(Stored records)
# # # # # # #
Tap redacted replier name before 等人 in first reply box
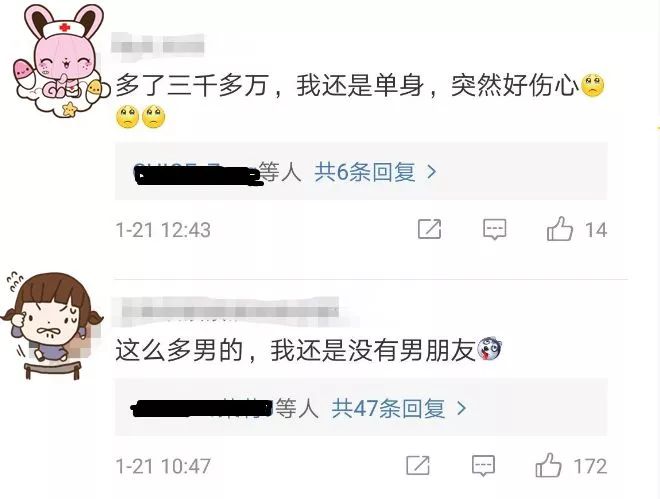 (197, 174)
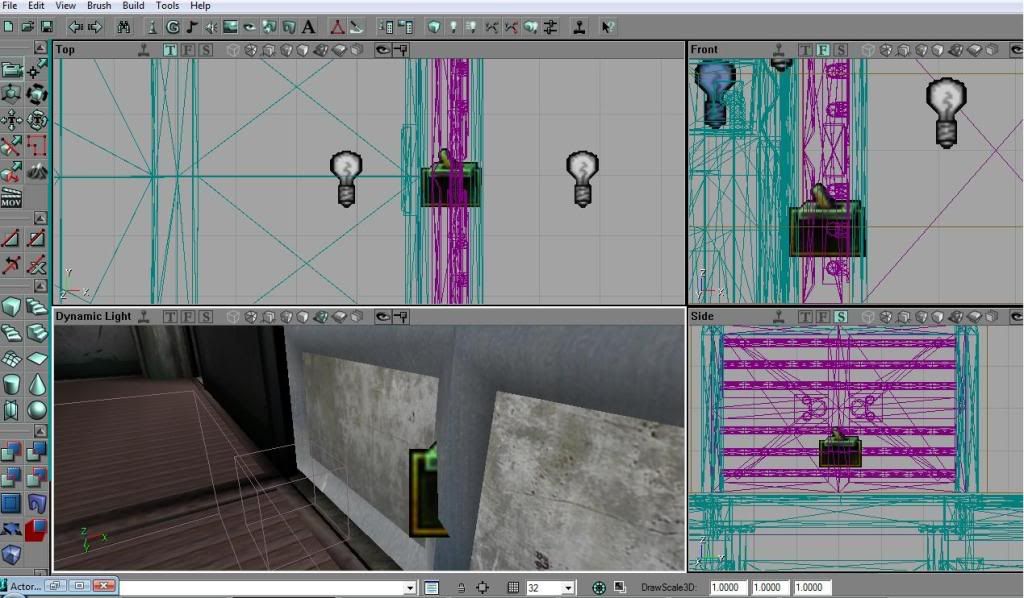
Task: Expand the command log dropdown
Action: pos(410,588)
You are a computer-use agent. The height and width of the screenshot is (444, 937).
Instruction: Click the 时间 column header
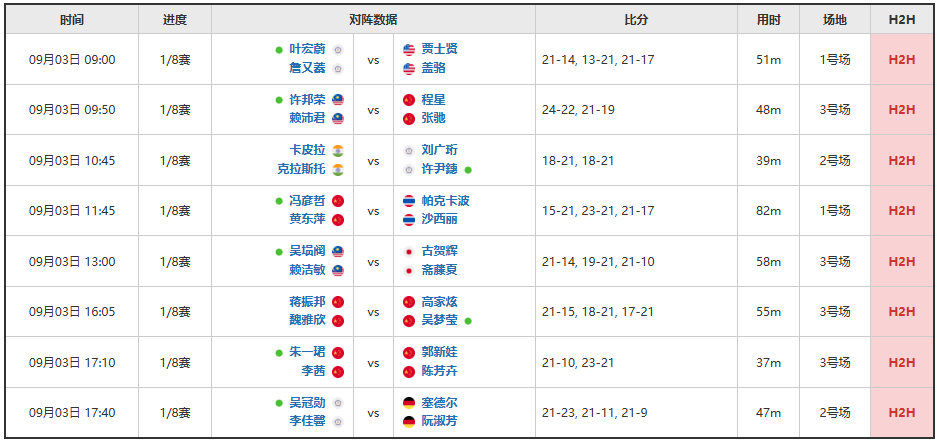click(72, 20)
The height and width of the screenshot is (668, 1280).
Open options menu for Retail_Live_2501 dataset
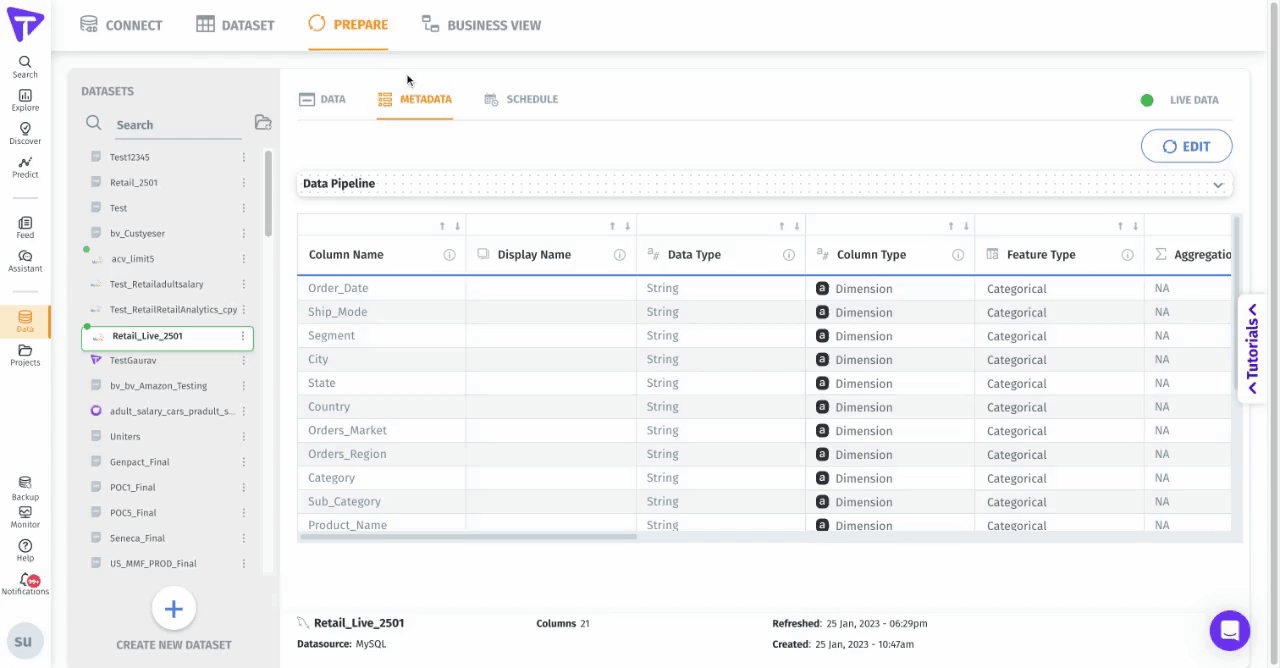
# # # # # # #
Exercise objective >>
Return all of the entries exactly as written, but drop any pictures they hold.

Completed exercise >>
Tap redacted replier name before 等人 in first reply box
 (197, 174)
Task: Expand the command log dropdown
Action: pos(410,588)
You are a computer-use agent. The height and width of the screenshot is (444, 937).
Instruction: Click the 时间 column header
click(72, 20)
The height and width of the screenshot is (668, 1280).
Open options menu for Retail_Live_2501 dataset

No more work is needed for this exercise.